**Goal of the exercise:**
Which lines of the entries below contain the word "slider"? Pull out each of them.

**Exercise material:**
****************************************
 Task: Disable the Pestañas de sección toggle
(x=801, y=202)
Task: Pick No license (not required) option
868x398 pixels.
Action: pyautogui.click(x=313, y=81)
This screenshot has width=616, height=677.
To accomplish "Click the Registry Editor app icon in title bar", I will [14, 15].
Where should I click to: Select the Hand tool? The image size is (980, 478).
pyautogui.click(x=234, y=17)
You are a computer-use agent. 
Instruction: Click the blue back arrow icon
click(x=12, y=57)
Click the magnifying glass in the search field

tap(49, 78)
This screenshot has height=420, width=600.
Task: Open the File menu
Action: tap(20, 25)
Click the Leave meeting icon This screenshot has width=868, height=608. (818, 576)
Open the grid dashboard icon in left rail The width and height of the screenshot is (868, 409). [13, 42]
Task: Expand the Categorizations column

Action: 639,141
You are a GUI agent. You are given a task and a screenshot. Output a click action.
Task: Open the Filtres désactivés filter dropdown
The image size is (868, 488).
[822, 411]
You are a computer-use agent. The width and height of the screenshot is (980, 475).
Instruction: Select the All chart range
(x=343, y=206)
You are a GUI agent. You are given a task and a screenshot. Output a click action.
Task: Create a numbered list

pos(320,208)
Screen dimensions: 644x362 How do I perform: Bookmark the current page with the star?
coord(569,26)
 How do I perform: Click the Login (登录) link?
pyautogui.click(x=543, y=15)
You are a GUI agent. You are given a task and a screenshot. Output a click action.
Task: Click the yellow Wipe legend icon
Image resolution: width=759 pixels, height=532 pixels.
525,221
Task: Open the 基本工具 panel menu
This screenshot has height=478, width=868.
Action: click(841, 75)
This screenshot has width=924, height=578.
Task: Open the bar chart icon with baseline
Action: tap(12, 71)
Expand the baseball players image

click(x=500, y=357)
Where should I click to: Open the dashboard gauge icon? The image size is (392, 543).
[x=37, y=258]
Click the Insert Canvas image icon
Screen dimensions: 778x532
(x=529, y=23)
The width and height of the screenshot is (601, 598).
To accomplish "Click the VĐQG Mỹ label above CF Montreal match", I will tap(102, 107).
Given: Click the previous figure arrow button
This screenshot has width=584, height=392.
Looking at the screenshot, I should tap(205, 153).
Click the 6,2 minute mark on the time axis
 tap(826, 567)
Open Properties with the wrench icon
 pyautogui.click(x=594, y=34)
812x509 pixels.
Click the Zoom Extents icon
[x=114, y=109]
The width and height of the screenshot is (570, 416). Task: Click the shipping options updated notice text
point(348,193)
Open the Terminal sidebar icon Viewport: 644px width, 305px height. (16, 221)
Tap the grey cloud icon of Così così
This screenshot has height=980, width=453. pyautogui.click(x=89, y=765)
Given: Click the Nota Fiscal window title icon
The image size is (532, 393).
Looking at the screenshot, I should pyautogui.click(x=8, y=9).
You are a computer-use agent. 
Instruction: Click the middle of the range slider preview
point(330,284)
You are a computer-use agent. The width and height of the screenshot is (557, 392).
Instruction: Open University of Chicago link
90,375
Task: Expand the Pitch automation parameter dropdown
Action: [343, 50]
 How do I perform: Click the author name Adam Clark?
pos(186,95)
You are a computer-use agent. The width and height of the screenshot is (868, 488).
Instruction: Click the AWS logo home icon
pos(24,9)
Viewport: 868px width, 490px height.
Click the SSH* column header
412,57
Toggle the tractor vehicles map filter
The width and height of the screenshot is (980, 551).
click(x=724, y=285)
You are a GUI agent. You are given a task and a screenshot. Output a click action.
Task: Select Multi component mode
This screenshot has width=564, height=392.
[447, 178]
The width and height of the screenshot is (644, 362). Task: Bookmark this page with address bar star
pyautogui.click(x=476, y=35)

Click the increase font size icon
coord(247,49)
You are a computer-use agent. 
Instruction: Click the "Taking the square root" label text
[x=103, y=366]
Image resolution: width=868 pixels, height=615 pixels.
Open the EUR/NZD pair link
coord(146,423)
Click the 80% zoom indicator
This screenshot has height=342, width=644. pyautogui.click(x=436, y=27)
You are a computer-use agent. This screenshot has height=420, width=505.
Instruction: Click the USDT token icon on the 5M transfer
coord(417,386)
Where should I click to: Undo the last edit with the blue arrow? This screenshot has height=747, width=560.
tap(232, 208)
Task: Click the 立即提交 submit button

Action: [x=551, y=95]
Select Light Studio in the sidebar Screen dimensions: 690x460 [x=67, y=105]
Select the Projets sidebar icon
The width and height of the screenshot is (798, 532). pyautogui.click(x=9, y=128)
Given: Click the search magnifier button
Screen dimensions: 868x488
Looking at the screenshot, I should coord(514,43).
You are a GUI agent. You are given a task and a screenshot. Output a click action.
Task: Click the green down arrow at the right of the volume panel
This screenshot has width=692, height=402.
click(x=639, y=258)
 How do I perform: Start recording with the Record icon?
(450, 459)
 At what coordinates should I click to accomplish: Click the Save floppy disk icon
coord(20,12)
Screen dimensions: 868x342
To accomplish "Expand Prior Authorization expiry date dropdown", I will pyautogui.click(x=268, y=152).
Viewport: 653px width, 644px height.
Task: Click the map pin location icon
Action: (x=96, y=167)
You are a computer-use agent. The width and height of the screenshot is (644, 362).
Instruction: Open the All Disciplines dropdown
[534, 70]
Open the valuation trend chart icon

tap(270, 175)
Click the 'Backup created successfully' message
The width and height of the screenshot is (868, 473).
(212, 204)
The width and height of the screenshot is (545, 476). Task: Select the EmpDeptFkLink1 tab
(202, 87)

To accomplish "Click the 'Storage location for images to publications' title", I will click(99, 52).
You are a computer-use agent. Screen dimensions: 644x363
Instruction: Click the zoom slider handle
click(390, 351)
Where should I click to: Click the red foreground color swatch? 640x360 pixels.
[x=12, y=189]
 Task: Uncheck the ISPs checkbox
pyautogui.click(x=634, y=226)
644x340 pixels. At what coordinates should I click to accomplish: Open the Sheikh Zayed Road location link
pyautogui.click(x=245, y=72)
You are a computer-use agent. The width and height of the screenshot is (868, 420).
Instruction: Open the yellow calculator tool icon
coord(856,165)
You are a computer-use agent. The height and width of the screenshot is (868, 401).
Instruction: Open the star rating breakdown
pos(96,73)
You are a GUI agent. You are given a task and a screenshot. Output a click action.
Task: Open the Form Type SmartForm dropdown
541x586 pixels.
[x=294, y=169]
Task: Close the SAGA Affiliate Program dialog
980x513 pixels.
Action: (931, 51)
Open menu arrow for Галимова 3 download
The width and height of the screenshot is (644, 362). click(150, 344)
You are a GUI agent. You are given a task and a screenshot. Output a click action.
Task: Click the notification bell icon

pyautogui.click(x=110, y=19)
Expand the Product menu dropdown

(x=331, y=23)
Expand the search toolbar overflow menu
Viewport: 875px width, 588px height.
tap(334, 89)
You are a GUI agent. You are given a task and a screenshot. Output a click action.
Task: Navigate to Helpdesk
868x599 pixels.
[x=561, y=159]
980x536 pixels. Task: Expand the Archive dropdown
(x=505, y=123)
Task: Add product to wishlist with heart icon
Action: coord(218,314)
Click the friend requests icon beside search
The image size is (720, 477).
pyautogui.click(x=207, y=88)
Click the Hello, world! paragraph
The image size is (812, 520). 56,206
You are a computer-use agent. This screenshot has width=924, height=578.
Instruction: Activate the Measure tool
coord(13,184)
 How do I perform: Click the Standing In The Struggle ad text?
****************************************
**Final answer:**
Instruction: Click the middle of the range slider preview
Instruction: Click the zoom slider handle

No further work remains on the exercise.